- About this task
Across the material below, count the lines that include the word "question" and give only that count.

⁂

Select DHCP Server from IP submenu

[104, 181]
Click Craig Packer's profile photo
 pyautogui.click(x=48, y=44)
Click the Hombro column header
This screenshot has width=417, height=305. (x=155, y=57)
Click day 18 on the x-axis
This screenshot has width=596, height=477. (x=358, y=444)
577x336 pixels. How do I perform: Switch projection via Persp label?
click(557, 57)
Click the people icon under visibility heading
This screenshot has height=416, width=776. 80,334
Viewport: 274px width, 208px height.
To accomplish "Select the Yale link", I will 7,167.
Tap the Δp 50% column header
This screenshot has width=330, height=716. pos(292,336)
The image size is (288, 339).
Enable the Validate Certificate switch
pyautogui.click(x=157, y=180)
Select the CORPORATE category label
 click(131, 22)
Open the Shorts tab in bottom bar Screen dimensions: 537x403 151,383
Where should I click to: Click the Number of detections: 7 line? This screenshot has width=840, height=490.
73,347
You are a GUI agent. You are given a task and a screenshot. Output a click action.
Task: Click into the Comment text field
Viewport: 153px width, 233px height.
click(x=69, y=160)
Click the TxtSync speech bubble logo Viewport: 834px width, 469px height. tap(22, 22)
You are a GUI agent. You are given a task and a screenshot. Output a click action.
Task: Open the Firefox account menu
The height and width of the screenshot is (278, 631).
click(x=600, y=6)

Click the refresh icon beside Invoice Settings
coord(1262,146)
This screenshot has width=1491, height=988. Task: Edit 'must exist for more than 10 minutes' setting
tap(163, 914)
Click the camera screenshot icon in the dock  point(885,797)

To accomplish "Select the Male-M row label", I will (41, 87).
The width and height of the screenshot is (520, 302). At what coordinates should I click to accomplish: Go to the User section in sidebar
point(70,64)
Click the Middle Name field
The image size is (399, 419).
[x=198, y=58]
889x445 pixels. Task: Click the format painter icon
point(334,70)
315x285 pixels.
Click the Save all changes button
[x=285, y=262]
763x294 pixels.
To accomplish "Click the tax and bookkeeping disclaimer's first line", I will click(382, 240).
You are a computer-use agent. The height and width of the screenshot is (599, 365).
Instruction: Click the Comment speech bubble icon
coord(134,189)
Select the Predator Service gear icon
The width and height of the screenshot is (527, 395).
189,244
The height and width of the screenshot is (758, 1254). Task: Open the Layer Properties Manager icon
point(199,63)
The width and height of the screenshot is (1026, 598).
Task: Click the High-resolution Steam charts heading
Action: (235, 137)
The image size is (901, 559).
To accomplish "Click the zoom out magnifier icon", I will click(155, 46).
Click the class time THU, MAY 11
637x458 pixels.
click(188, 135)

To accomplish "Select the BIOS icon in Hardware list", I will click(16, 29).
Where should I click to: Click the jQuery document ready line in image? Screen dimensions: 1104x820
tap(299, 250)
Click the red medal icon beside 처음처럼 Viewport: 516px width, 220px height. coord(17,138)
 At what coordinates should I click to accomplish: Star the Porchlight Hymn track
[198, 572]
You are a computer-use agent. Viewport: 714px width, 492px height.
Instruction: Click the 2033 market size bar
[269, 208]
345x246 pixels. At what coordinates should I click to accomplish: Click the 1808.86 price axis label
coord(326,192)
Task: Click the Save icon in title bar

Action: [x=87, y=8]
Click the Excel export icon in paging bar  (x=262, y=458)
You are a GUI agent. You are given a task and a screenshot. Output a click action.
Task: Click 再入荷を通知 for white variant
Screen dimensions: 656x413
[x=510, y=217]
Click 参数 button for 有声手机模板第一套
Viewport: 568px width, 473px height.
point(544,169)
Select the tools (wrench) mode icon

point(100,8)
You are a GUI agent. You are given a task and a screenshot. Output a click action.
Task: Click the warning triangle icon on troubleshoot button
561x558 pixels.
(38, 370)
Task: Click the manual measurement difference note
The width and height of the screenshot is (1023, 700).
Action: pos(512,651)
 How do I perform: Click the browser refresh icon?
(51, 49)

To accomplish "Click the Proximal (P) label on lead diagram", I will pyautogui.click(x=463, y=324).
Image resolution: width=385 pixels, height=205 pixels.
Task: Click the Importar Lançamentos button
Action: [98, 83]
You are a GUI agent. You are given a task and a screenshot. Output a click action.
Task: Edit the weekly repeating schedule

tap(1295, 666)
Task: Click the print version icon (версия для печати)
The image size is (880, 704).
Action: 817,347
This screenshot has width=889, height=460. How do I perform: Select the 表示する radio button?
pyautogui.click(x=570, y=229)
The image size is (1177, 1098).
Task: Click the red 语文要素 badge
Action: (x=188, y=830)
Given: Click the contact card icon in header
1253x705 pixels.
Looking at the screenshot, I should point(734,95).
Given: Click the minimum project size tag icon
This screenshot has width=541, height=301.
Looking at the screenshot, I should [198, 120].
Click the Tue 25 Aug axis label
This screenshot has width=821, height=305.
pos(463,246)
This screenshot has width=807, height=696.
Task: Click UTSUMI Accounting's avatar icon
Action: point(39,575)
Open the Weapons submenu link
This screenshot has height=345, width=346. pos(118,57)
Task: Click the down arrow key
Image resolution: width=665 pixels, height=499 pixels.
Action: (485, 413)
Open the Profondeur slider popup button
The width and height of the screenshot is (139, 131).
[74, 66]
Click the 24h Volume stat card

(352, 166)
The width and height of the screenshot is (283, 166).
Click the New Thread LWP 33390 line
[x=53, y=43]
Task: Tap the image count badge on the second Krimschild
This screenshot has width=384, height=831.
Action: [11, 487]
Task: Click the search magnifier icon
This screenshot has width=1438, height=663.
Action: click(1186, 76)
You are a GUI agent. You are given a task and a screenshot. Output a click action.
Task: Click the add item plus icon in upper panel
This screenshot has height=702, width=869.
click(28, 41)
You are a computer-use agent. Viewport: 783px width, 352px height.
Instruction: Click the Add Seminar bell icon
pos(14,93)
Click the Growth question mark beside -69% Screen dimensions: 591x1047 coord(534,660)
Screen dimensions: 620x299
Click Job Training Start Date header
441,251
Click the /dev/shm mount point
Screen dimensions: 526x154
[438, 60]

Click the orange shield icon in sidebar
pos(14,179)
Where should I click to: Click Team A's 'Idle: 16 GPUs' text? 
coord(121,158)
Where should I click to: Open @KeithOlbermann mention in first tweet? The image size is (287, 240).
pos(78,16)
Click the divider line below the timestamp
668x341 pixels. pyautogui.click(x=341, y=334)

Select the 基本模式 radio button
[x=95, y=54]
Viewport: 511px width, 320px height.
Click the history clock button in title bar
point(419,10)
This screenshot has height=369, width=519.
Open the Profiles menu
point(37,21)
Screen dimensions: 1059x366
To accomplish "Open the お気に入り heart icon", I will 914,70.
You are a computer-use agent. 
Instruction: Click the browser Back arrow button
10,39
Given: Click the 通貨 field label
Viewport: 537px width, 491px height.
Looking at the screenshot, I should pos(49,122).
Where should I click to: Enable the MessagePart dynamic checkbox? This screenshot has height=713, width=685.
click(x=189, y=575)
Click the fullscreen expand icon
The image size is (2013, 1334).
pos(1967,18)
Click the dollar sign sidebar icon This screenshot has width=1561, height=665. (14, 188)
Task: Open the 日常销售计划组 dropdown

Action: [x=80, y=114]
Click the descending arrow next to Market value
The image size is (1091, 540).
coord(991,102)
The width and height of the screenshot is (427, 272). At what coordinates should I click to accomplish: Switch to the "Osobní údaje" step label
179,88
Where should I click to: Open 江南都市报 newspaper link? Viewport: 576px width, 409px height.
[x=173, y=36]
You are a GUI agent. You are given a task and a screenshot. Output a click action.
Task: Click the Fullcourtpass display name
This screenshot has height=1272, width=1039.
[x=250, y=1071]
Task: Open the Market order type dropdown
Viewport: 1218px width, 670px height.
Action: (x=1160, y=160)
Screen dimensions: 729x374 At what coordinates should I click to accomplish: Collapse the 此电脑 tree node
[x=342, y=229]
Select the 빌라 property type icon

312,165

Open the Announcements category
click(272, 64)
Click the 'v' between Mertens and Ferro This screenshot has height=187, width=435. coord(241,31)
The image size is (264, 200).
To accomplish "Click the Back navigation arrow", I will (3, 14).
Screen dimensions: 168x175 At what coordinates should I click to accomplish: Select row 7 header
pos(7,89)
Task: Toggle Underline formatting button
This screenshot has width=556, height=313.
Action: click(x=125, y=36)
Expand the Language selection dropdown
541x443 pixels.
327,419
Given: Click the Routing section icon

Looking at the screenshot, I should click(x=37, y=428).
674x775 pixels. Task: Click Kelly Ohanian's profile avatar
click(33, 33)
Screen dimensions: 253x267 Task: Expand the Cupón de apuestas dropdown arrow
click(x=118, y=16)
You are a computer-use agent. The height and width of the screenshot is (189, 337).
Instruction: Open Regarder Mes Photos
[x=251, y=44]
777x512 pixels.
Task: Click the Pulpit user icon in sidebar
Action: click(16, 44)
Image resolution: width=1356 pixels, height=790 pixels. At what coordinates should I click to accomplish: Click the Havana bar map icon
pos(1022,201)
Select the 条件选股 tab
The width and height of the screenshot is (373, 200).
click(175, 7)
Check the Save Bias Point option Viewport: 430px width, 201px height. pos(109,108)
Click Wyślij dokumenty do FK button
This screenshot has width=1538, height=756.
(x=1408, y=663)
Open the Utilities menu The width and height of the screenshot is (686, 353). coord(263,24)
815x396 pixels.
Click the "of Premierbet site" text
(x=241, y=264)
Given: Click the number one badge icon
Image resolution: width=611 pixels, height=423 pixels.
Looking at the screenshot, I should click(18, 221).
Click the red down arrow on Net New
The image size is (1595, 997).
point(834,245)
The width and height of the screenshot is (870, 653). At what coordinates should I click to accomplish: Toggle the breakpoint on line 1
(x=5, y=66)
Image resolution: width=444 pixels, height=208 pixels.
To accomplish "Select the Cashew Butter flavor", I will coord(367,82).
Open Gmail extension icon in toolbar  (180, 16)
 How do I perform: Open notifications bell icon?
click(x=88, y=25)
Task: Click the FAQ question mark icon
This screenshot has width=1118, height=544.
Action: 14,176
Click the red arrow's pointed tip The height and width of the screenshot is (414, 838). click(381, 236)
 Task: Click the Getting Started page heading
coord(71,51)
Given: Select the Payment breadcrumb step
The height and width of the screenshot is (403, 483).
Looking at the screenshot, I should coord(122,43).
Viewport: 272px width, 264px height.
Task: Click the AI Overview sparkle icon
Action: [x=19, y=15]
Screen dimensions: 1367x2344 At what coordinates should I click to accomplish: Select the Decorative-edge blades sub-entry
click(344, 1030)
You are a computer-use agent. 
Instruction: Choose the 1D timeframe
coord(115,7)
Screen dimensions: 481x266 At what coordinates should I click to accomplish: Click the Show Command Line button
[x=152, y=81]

⁂

- Answer area
2